The nightmare of India's crowded skies, increasingly congested airports and interminable delays in departure lounges is triggering more outbursts of "air rage".
In the latest incident, angry passengers at Bangalore airport threw stones at booking counter staff because budget airline Air Deccan had allegedly overbooked and refused to give them boarding passes.
Air rage is the result of a boom in air travel. As numerous low-cost airlines offer fares that are often cheaper than train tickets, millions of Indians are flying for the first time or travelling more frequently by air.
But the rickety infrastructure - airports no better than sheds, a shortage of air-traffic controllers and insufficient landing spots - has led to delays. Some airports have only one baggage X-ray machine for three airlines.
"I fly twice a month between Mumbai and New Delhi. I dread the delays in takeoff and then the circling around endlessly as the pilot waits for his turn to land. My tolerance is really being pushed to the limit," said New Delhi property dealer Arti Puri.
A few weeks ago, fed up with circling the New Delhi sky for more than an hour, passengers got up and crowded round the cockpit door. The aircraft started tilting and the plane had to make an emergency landing.
Last year, a leaked internal report by a leading airline spoke of the problems posed by rookie passengers.
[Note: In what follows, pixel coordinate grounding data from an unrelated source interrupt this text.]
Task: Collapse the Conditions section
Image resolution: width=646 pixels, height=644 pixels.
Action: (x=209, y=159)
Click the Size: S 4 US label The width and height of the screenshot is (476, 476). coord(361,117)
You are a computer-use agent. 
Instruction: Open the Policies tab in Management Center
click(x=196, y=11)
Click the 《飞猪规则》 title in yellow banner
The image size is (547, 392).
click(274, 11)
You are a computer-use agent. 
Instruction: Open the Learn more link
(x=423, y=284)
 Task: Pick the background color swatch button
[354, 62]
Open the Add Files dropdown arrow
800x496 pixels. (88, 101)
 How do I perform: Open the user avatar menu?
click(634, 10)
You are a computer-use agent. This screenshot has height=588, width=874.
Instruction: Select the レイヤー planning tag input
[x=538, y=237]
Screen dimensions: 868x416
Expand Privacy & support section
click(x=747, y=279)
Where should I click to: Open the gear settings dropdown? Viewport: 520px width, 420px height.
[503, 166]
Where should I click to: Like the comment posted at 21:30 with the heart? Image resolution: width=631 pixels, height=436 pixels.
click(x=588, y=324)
It mentioned one who opened an emergency door to get some air and two who tried to open the plane doors as it taxied on the runway.
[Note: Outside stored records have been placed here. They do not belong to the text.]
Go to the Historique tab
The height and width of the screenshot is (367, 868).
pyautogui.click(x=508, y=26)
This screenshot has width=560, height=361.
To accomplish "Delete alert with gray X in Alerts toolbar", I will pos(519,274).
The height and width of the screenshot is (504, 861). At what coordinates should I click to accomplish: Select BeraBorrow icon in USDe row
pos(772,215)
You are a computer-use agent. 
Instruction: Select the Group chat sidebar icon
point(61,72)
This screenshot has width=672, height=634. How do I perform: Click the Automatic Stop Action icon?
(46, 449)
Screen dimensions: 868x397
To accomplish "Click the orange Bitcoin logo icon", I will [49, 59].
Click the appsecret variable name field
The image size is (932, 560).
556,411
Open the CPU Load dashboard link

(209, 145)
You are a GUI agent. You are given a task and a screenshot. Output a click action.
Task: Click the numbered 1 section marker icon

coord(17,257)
Budget airlines deny allegations of over-booking but television news channel CNN-IBN, which is investigating air-travel woes, has been flooded with complaints.
But there are also increasing concerns about safety in the air.
Aviation expert Anjali Bhargava said official data clearly shows the government is worried about safety.
"It's not just mid-air collisions but runway incursions - when air-traffic control allows a vehicle on the runway - and incidents where the specified space between two aircraft in the air hasn't been observed."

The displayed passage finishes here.